Reconciliation with the standing program conclusion. This end-to-end result confirms and strengthens the standing conclusion (VLLM_PARITY_FINAL.md, PARITY_HANDOFF.md) that GB10 throughput-parity is unreachable by exhaustion. The prefill story is now complete: its two largest buckets are confirmed floors by direct in-backend experiment (not assumption), the recoverable software tax was the ~5% bucket-3 boundary (P1 captured the ~2% MoE projection-portion of it), and the binding ceilings - LPDDR5x bandwidth on the GDN per-chunk h round-trip, the 99 KB smem cap forcing the GDN split, and bf16 = half-FP4/int8 tensor-core peak on sm_121 - are silicon, lifting only on datacenter Blackwell. The honest measured closure on GB10 is: prefill ~50-51%, serving-agg ~60.7%, decode-GPU-steady ~86% (low-N dense leading), TTFT ~3.4x of vLLM - i.e. the paged fork's precision parity and memory advantage stand (see VLLM_PARITY_FINAL.md), while throughput parity is GB10-hardware-bound. Default path untouched throughout; canonical md5s green (MoE 8cb0ce23, dense 5951a5b4); series 46 patches; fork localai-paged HEAD 653bb2f3d.

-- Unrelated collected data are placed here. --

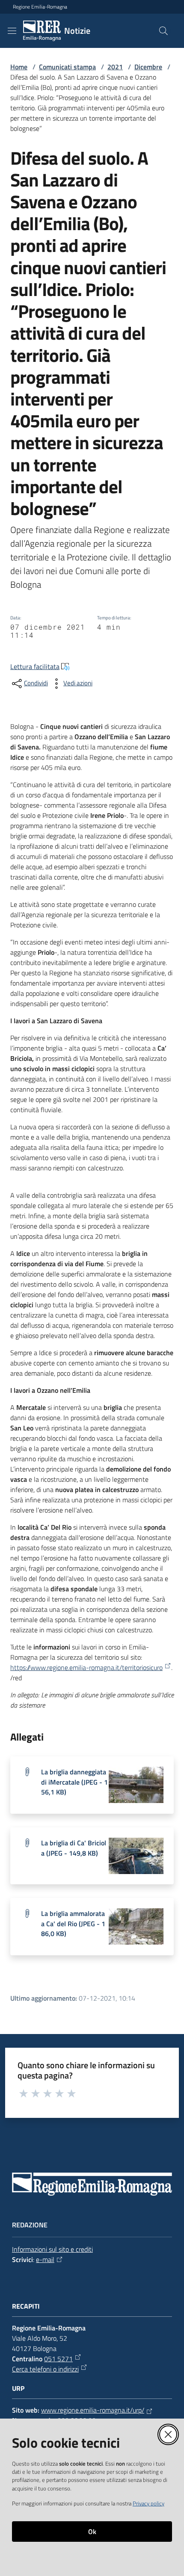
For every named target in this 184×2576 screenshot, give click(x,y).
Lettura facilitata (34, 666)
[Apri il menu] (12, 31)
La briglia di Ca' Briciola (73, 1848)
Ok (92, 2531)
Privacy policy (148, 2503)
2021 (115, 67)
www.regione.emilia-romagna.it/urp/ (92, 2410)
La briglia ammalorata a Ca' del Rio (73, 1923)
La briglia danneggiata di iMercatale (74, 1782)
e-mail (45, 2259)
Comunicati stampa (67, 67)
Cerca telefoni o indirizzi (45, 2369)
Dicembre (148, 67)
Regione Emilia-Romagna (40, 7)
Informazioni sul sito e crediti (52, 2249)
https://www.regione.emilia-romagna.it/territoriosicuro (86, 1667)
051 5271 (58, 2359)
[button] (163, 30)
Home (18, 67)
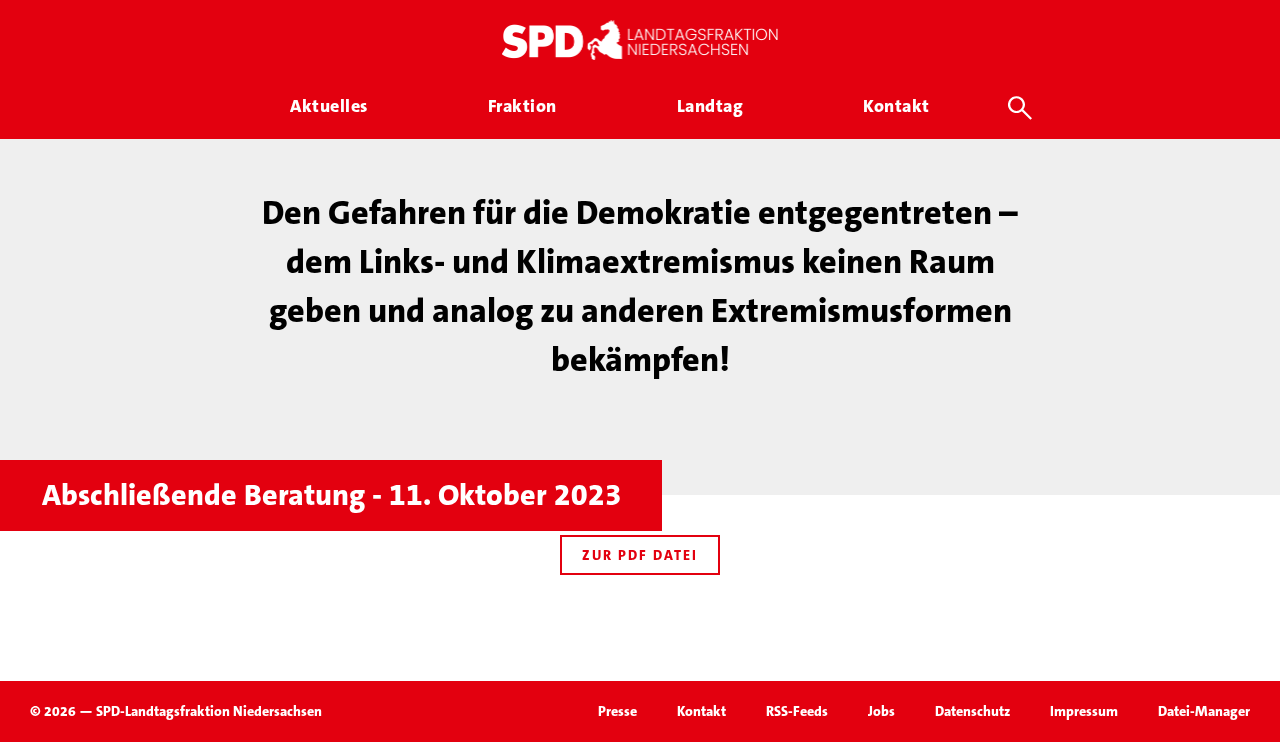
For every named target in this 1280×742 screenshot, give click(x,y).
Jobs (881, 711)
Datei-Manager (1204, 711)
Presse (617, 711)
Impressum (1084, 711)
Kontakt (701, 711)
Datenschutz (972, 711)
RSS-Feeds (797, 711)
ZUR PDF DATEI (640, 555)
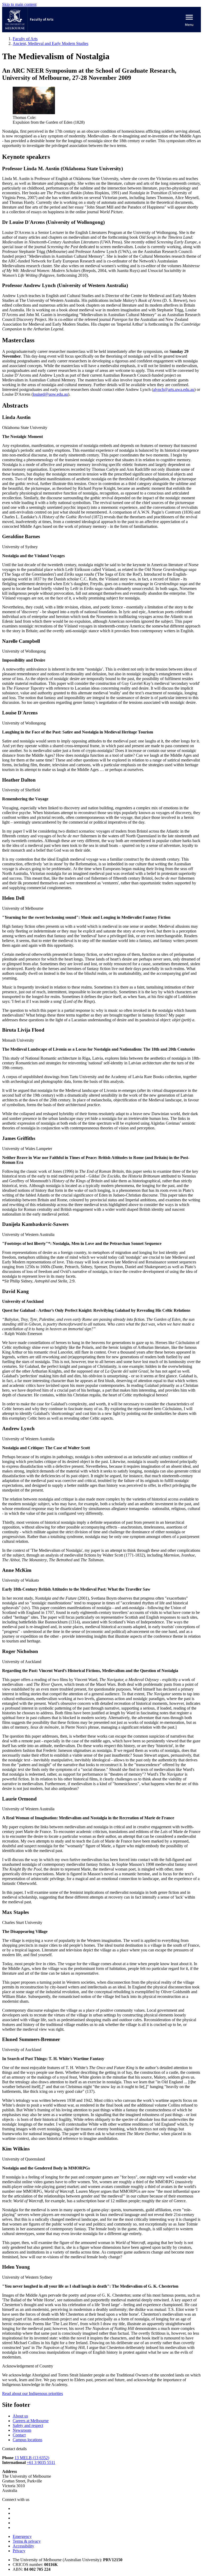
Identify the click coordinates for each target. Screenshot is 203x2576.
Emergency (22, 2536)
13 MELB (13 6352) (32, 2457)
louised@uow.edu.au (50, 394)
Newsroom (22, 2430)
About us (20, 2416)
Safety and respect (28, 2425)
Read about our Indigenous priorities (32, 2393)
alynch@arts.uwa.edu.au (173, 389)
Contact (19, 2435)
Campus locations (27, 2439)
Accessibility (23, 2546)
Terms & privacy (27, 2541)
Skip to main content (19, 4)
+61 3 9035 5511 (41, 2462)
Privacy (19, 2551)
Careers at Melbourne (31, 2420)
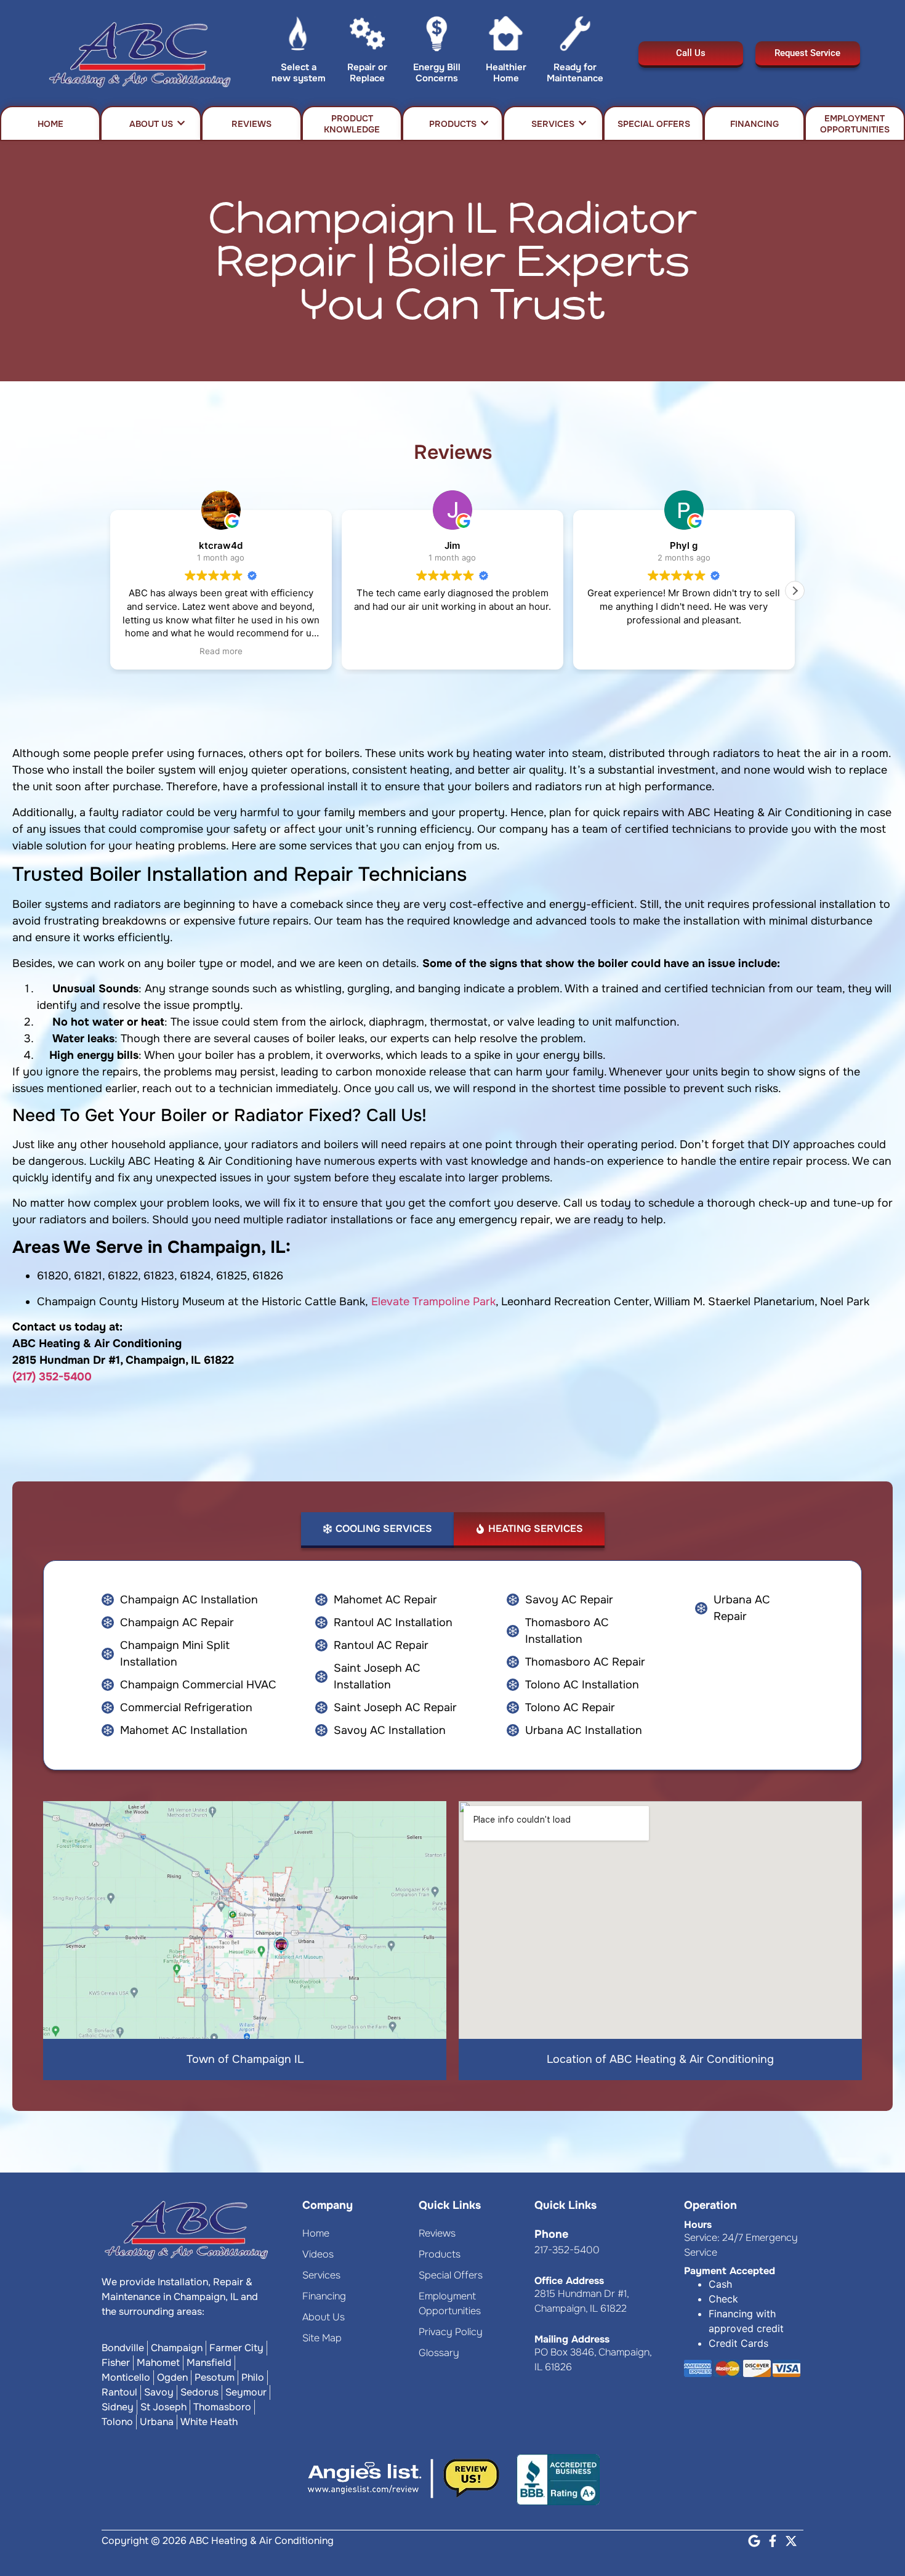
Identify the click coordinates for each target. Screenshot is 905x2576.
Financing (754, 123)
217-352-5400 (567, 2249)
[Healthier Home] (506, 36)
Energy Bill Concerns (437, 72)
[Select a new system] (298, 36)
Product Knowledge (352, 124)
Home (50, 123)
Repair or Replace (367, 72)
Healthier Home (506, 72)
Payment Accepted (729, 2270)
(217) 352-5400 (52, 1376)
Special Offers (653, 123)
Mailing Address (571, 2339)
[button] (795, 590)
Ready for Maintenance (575, 72)
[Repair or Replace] (367, 36)
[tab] (377, 1530)
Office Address (569, 2280)
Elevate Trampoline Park (433, 1301)
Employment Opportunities (855, 124)
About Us (151, 123)
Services (552, 123)
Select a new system (299, 72)
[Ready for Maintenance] (575, 36)
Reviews (251, 123)
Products (453, 123)
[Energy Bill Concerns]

5. Execution rules (non-negotiable)

  1. Fork-first, always. mudler/llama.cpp:localai-paged is canonical. Commit+push the fork branch FIRST, THEN regenerate the LocalAI patch series via git format-patch (1:1 tree-hash mirror). Never edit the series directly or add a patch with no fork commit (drift caused the build-broken 0044/0045). See PATCH_MAINTENANCE.md.
  2. Per-path correctness gate. Math-preserving change -> per-path greedy md5 (canonical MoE 8cb0ce23777bf55f92f63d0292c756b0, dense 5951a5b4d624ce891e22ab5fca9bc439; paged md5 != non-paged md5 by design). Dtype/algorithm-changing change -> KL band (same-top-p >= the recorded baseline, KLD not worse than the current path; see PAGED_BITEXACT_NOTE.md). Never force the md5 gate on a bf16/fp8 path.
  3. Noise-floor promotion rule. Keep a lever only if its median improvement exceeds max(2%, 3 sigma) over the control medians. Flat-within-noise is a reject.
  4. Decode profiling MUST use --cuda-graph-trace=node. Without it, nsys collapses each replayed decode graph into one opaque launch and reports a false "host-bound ~16% GPU busy" artifact (this is the mislabel that produced the retired ~56% headline; the true number is ~86%).
  5. One lever per A/B. A standalone PoC win is not a result; gate on a separately-built in-backend A/B with only that lever changed. 0034 won as a PoC (57.7% FP4 peak, NMSE=0) and lost in-backend; that is the rule's origin.
  6. Record every rejected lever in PARITY_HANDOFF.md with the DGX artifact path, the numeric result, and the mechanism verdict (integration tax vs kernel-intrinsic vs shared-hardware floor). The rejected-lever log is load-bearing: it is what prevents re-litigating a floor.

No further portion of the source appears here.